As CLL management continues to advance with novel therapies, clinicians must remain vigilant about drug-drug interactions and adjust treatment plans accordingly. Collaboration across specialties and ongoing research are essential for optimizing patient outcomes in this increasingly complex therapeutic landscape. 

Chronic lymphocytic leukemia (CLL) remains the most common adult leukemia, with treatments now focused on continuous use of Bruton tyrosine kinase inhibitors (BTKis) like ibrutinib, acalabrutinib, zanubrutinib, and pirtobrutinib, or the time-limited application of Bcl-2 inhibitors such as venetoclax, reported Sofija Kozarac, from the Clinic of Hematology, University Clinical Centre of Serbia, Belgrade, and colleagues. 

These agents, either as monotherapy or in combination with CD20+ monoclonal antibodies, have significantly improved overall survival and progression-free survival among patients, including those with high-risk features. Clinical trials have demonstrated a 5-year progression-free survival exceeding 60% with ongoing improvements in overall survival for most patients. 

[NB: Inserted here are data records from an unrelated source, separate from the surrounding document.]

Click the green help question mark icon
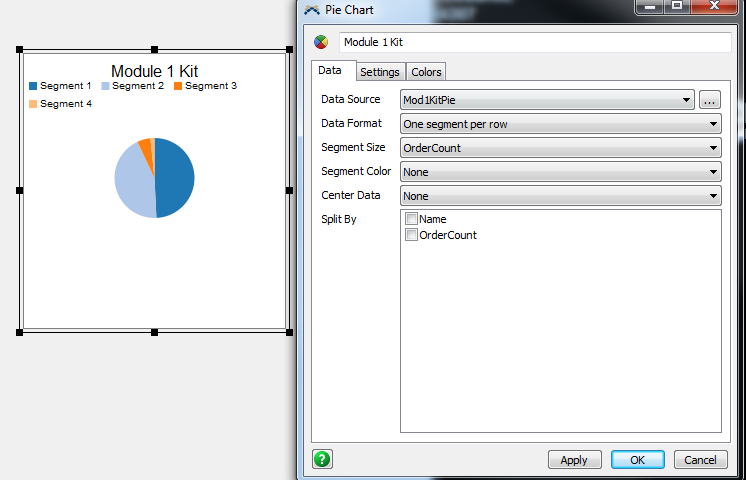The image size is (746, 480). point(322,459)
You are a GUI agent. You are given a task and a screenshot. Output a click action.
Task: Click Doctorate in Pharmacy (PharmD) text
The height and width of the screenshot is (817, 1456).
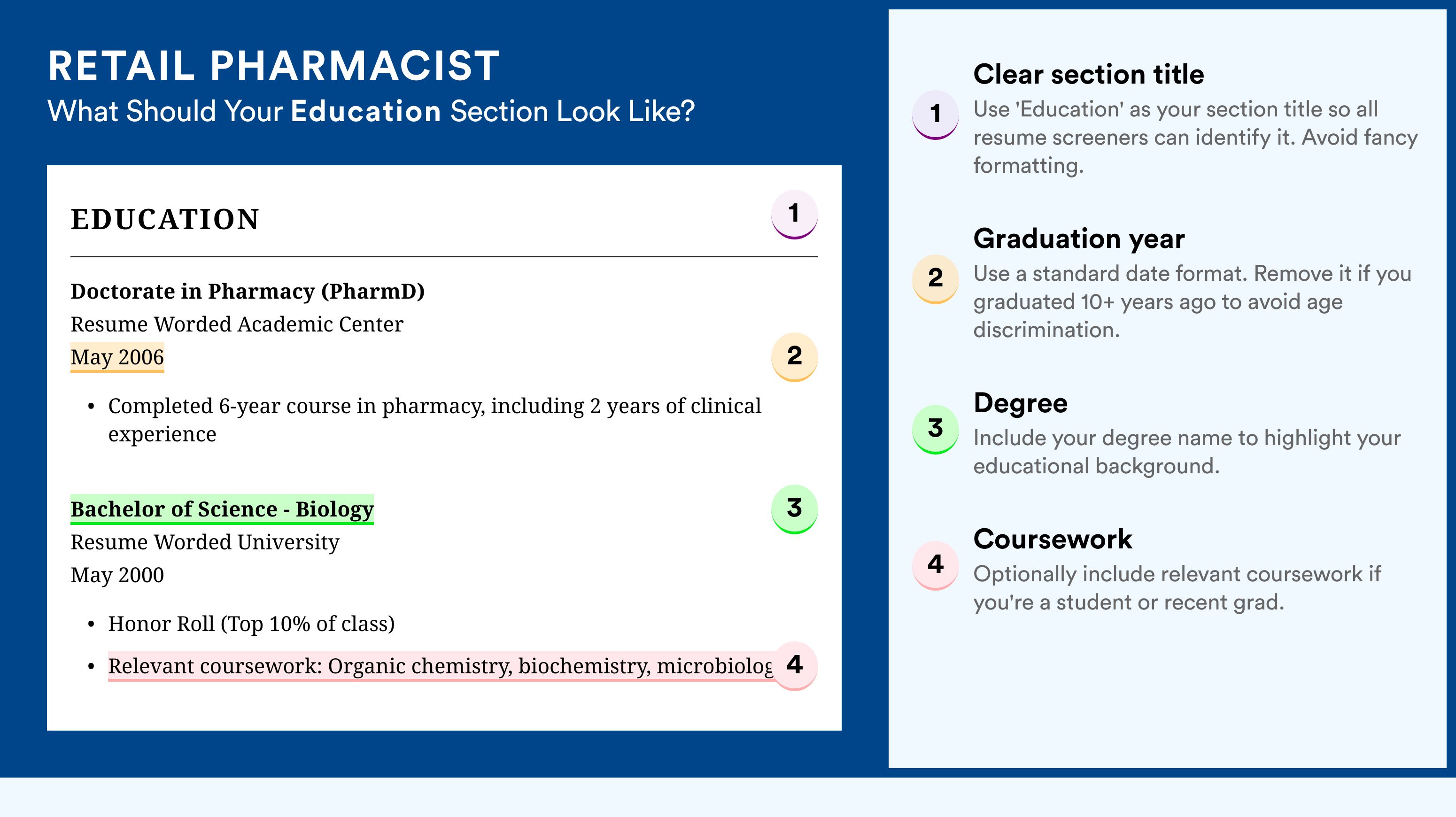coord(247,292)
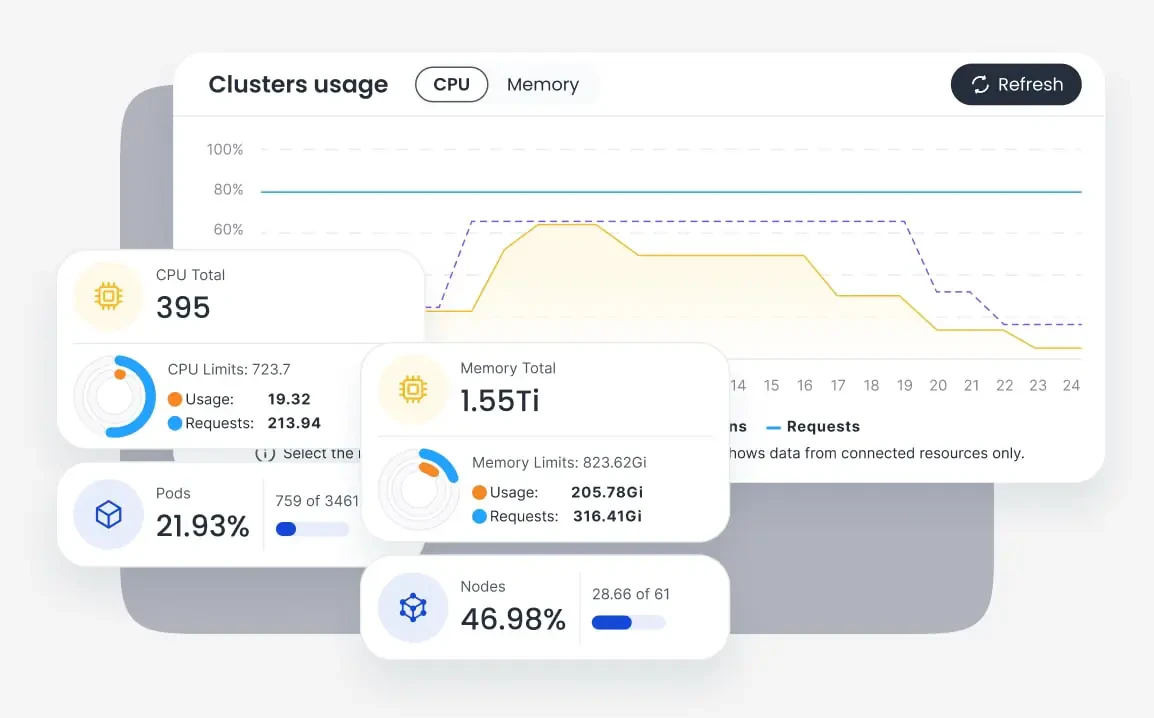Screen dimensions: 1154x718
Task: Switch the usage view to CPU
Action: tap(451, 84)
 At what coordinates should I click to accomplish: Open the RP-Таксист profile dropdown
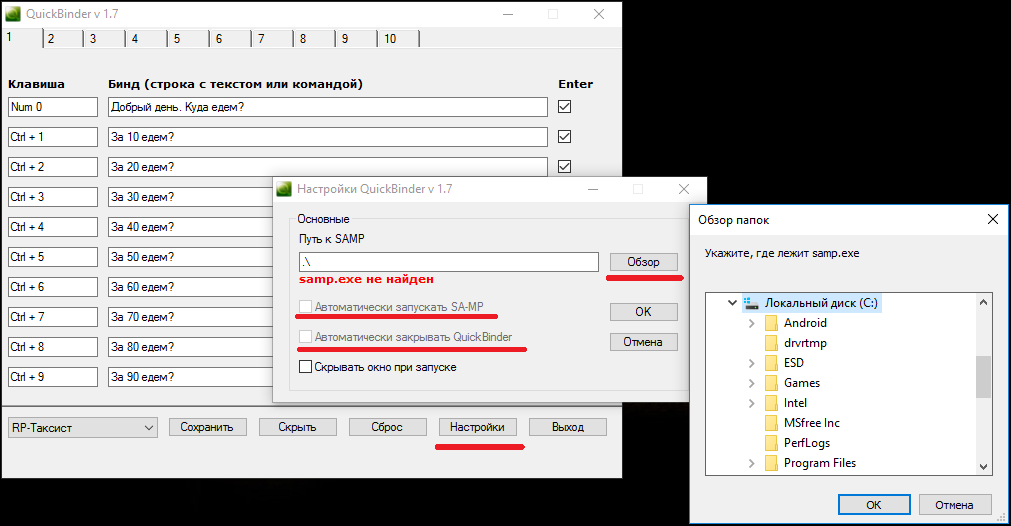coord(149,428)
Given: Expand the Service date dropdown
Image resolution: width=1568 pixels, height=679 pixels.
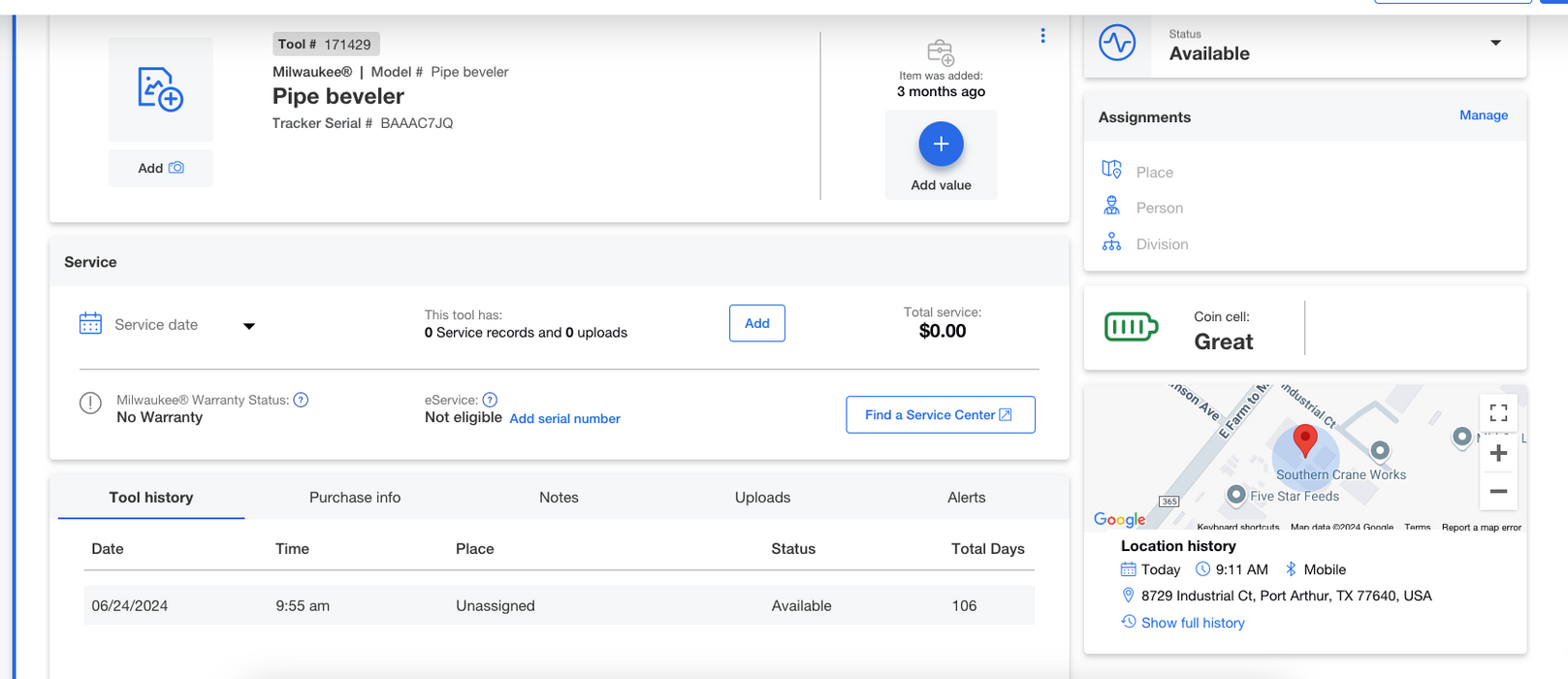Looking at the screenshot, I should click(248, 326).
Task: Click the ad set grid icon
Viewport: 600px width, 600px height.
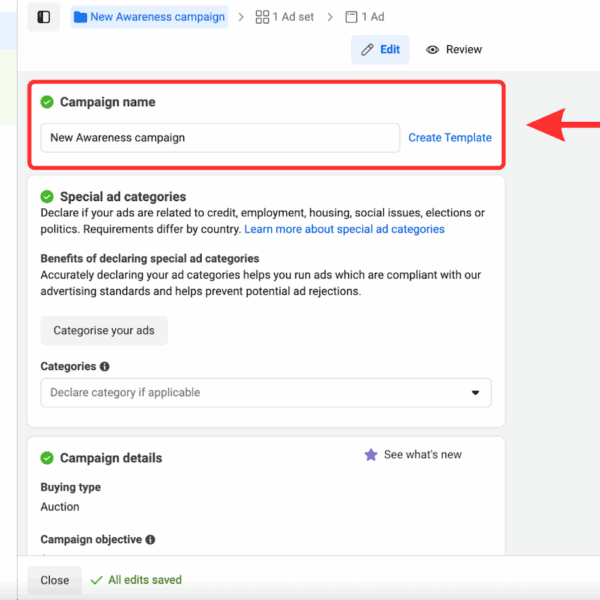Action: pos(262,17)
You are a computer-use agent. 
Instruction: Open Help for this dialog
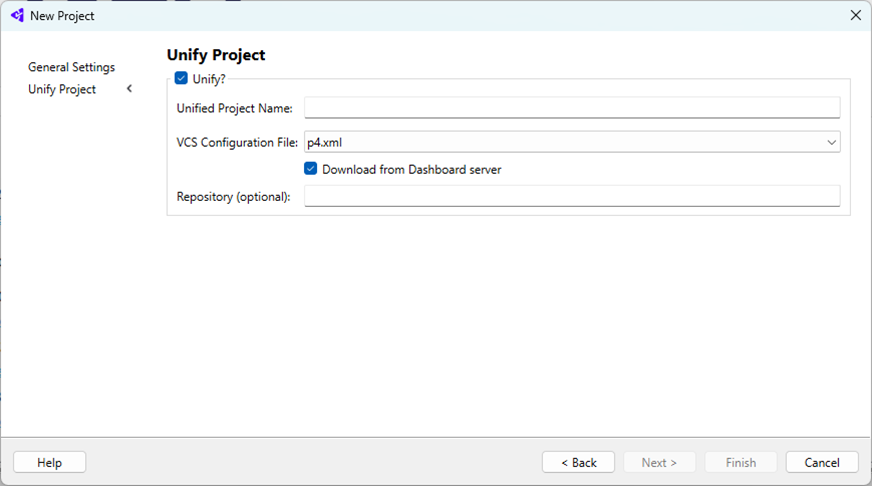point(49,462)
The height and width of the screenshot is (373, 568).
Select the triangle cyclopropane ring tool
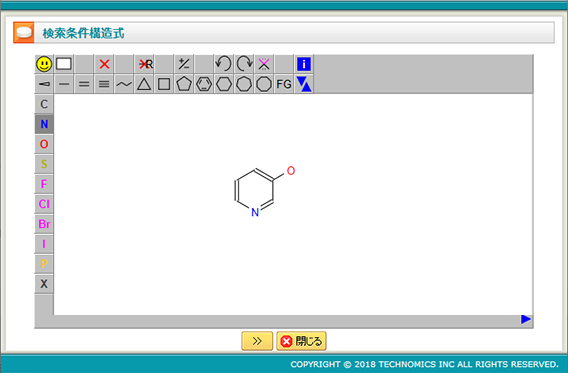[144, 84]
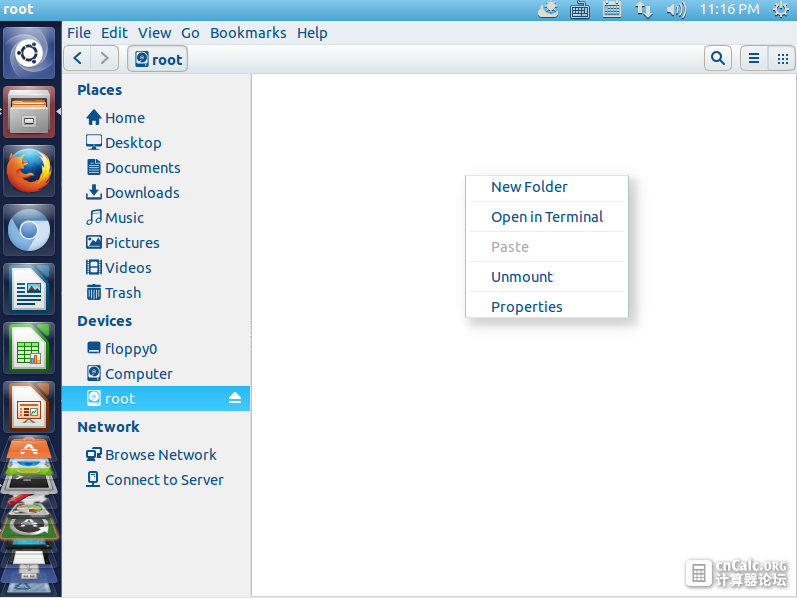
Task: Open the Bookmarks menu
Action: (248, 33)
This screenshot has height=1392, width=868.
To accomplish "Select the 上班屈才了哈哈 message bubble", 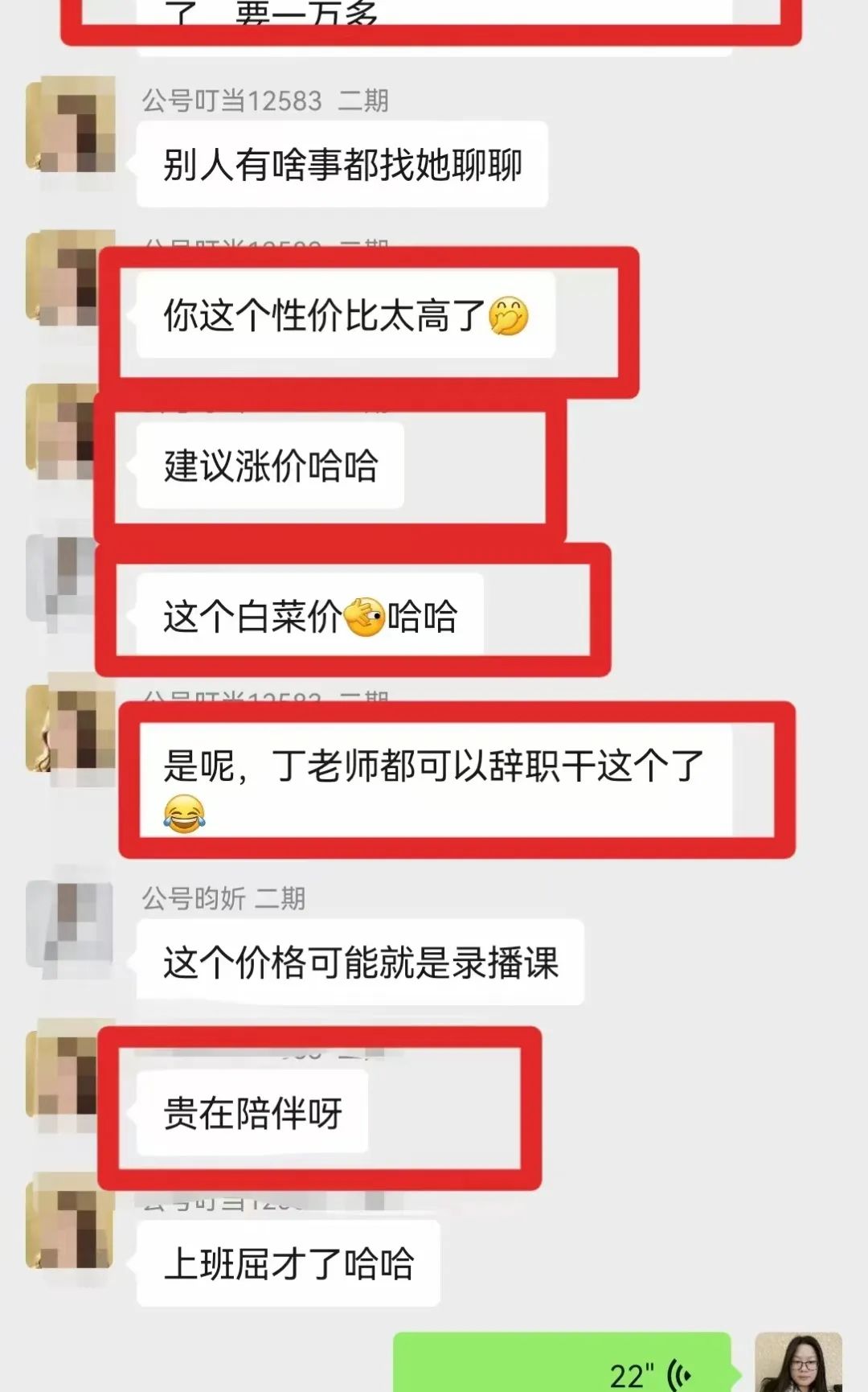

However, managing adverse effects, including cardiotoxicity and infections, and addressing preexisting comorbidities is crucial. These factors can compromise treatment efficacy, overall survival, and progression-free survival, particularly when considering potential drug-drug interactions involving concomitant medications, noted Kozarac and colleagues. 

Mechanisms of Drug-Drug Interactions 

BTK and Bcl-2 inhibitors are metabolized primarily by cytochrome P450 (CYP) enzymes, especially CYP3A4. Concomitant use of CYP3A4 inducers or inhibitors can significantly affect drug exposure, potentially leading to reduced therapeutic efficacy or increased toxicity. P-glycoprotein and breast cancer resistance protein are also involved in drug distribution and elimination, complicating the pharmacokinetics of these treatments. 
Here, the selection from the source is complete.